Content starts

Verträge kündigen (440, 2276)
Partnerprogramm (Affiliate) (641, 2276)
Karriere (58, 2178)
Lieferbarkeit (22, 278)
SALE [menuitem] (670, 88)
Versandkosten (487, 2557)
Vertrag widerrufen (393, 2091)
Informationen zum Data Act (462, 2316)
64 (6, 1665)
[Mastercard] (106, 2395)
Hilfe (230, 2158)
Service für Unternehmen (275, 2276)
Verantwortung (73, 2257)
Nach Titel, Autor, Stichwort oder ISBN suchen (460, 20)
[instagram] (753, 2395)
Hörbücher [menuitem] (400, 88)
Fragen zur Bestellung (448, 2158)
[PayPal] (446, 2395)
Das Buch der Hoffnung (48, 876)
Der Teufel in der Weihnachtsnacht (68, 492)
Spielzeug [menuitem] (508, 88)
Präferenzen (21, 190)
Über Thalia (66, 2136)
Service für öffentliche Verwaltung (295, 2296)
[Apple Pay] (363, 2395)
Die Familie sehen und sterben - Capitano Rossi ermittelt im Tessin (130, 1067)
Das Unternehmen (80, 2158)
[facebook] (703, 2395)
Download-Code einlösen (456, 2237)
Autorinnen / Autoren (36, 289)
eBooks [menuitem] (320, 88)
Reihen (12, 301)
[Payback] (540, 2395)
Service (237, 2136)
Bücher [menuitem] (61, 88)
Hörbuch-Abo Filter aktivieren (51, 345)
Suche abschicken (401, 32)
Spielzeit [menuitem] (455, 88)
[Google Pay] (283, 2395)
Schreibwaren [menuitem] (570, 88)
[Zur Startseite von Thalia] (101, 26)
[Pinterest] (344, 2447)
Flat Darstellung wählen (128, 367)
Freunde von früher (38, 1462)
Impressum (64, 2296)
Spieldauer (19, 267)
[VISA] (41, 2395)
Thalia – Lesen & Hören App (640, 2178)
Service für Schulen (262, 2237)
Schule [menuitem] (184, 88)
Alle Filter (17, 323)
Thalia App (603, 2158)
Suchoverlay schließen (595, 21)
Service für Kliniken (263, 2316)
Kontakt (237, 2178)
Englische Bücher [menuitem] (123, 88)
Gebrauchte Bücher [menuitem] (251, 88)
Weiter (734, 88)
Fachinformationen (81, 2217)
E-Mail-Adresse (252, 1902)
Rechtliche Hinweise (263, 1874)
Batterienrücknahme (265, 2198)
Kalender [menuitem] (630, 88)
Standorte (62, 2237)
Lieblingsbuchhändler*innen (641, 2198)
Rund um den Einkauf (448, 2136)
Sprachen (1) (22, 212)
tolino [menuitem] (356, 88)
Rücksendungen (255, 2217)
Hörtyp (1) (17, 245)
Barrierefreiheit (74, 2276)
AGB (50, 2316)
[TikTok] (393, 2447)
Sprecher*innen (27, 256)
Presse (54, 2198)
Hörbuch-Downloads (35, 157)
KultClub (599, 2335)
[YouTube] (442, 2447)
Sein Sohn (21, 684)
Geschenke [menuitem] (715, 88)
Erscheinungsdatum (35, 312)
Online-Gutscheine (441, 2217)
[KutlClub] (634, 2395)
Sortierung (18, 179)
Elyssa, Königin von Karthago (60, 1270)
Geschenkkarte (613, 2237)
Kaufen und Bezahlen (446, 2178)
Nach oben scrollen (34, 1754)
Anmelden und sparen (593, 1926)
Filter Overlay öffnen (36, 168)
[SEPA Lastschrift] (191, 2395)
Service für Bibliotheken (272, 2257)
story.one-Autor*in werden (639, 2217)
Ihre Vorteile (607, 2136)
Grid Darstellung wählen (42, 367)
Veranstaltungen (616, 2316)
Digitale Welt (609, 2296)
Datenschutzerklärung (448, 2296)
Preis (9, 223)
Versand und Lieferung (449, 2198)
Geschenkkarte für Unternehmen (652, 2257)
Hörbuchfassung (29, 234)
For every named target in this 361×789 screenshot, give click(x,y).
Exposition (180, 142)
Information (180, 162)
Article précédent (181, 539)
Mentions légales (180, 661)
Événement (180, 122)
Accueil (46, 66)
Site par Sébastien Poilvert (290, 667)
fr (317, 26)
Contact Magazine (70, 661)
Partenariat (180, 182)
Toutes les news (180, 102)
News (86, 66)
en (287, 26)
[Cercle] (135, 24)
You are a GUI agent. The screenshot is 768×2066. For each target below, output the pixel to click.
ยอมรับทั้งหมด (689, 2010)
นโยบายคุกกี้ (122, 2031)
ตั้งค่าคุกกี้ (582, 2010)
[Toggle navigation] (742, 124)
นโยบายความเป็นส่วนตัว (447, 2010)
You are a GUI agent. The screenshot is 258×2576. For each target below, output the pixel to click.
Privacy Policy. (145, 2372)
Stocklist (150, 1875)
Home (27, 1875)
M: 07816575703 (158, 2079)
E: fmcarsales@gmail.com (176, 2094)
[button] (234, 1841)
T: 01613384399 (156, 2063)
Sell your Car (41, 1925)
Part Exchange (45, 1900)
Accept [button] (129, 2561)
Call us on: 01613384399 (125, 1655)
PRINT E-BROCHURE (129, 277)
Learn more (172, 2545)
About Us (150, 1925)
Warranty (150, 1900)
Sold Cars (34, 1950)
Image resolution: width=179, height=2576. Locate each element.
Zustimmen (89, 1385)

Content ends

:: REQUIRED WORK ::
Transcribe the entire listing above.

:: RESPONSE ::
Verträge kündigen (440, 2276)
Partnerprogramm (Affiliate) (641, 2276)
Karriere (58, 2178)
Lieferbarkeit (22, 278)
SALE [menuitem] (670, 88)
Versandkosten (487, 2557)
Vertrag widerrufen (393, 2091)
Informationen zum Data Act (462, 2316)
64 (6, 1665)
[Mastercard] (106, 2395)
Hilfe (230, 2158)
Service für Unternehmen (275, 2276)
Verantwortung (73, 2257)
Nach Titel, Autor, Stichwort oder ISBN suchen (460, 20)
[instagram] (753, 2395)
Hörbücher [menuitem] (400, 88)
Fragen zur Bestellung (448, 2158)
[PayPal] (446, 2395)
Das Buch der Hoffnung (48, 876)
Der Teufel in der Weihnachtsnacht (68, 492)
Spielzeug [menuitem] (508, 88)
Präferenzen (21, 190)
Über Thalia (66, 2136)
Service für öffentliche Verwaltung (295, 2296)
[Apple Pay] (363, 2395)
Die Familie sehen und sterben - Capitano Rossi ermittelt im Tessin (130, 1067)
Das Unternehmen (80, 2158)
[facebook] (703, 2395)
Download-Code einlösen (456, 2237)
Autorinnen / Autoren (36, 289)
eBooks [menuitem] (320, 88)
Reihen (12, 301)
[Payback] (540, 2395)
Service (237, 2136)
Bücher [menuitem] (61, 88)
Hörbuch-Abo Filter aktivieren (51, 345)
Suche abschicken (401, 32)
Spielzeit [menuitem] (455, 88)
[Google Pay] (283, 2395)
Schreibwaren [menuitem] (570, 88)
[Zur Startseite von Thalia] (101, 26)
[Pinterest] (344, 2447)
Flat Darstellung wählen (128, 367)
Freunde von früher (38, 1462)
Impressum (64, 2296)
Spieldauer (19, 267)
[VISA] (41, 2395)
Thalia – Lesen & Hören App (640, 2178)
Service für Schulen (262, 2237)
Schule [menuitem] (184, 88)
Alle Filter (17, 323)
Thalia App (603, 2158)
Suchoverlay schließen (595, 21)
Service für Kliniken (263, 2316)
Kontakt (237, 2178)
Englische Bücher [menuitem] (123, 88)
Gebrauchte Bücher [menuitem] (251, 88)
Weiter (734, 88)
Fachinformationen (81, 2217)
E-Mail-Adresse (252, 1902)
Rechtliche Hinweise (263, 1874)
Batterienrücknahme (265, 2198)
Kalender [menuitem] (630, 88)
Standorte (62, 2237)
Lieblingsbuchhändler*innen (641, 2198)
Rund um den Einkauf (448, 2136)
Sprachen (1) (22, 212)
tolino [menuitem] (356, 88)
Rücksendungen (255, 2217)
Hörtyp (1) (17, 245)
Barrierefreiheit (74, 2276)
AGB (50, 2316)
[TikTok] (393, 2447)
Sprecher*innen (27, 256)
Presse (54, 2198)
Hörbuch-Downloads (35, 157)
KultClub (599, 2335)
[YouTube] (442, 2447)
Sein Sohn (21, 684)
Geschenke [menuitem] (715, 88)
Erscheinungsdatum (35, 312)
Online-Gutscheine (441, 2217)
[KutlClub] (634, 2395)
Sortierung (18, 179)
Elyssa, Königin von Karthago (60, 1270)
Geschenkkarte (613, 2237)
Kaufen und Bezahlen (446, 2178)
Nach oben scrollen (34, 1754)
Anmelden und sparen (593, 1926)
Filter Overlay öffnen (36, 168)
[SEPA Lastschrift] (191, 2395)
Service für Bibliotheken (272, 2257)
story.one-Autor*in werden (639, 2217)
Ihre Vorteile (607, 2136)
Grid Darstellung wählen (42, 367)
Veranstaltungen (616, 2316)
Digitale Welt (609, 2296)
Datenschutzerklärung (448, 2296)
Preis (9, 223)
Versand und Lieferung (449, 2198)
Geschenkkarte für Unternehmen (652, 2257)
Hörbuchfassung (29, 234)
For every named target in this 361×789 screenshot, give click(x,y).
Exposition (180, 142)
Information (180, 162)
Article précédent (181, 539)
Mentions légales (180, 661)
Événement (180, 122)
Accueil (46, 66)
Site par Sébastien Poilvert (290, 667)
fr (317, 26)
Contact Magazine (70, 661)
Partenariat (180, 182)
Toutes les news (180, 102)
News (86, 66)
en (287, 26)
[Cercle] (135, 24)
You are a GUI agent. The screenshot is 768×2066. For each target below, output the pixel to click.
ยอมรับทั้งหมด (689, 2010)
นโยบายคุกกี้ (122, 2031)
ตั้งค่าคุกกี้ (582, 2010)
[Toggle navigation] (742, 124)
นโยบายความเป็นส่วนตัว (447, 2010)
You are a GUI agent. The screenshot is 258×2576. For each target below, output the pixel to click.
Privacy Policy. (145, 2372)
Stocklist (150, 1875)
Home (27, 1875)
M: 07816575703 (158, 2079)
E: fmcarsales@gmail.com (176, 2094)
[button] (234, 1841)
T: 01613384399 (156, 2063)
Sell your Car (41, 1925)
Part Exchange (45, 1900)
Accept [button] (129, 2561)
Call us on: 01613384399 (125, 1655)
PRINT E-BROCHURE (129, 277)
Learn more (172, 2545)
About Us (150, 1925)
Warranty (150, 1900)
Sold Cars (34, 1950)
Image resolution: width=179, height=2576. Locate each element.
Zustimmen (89, 1385)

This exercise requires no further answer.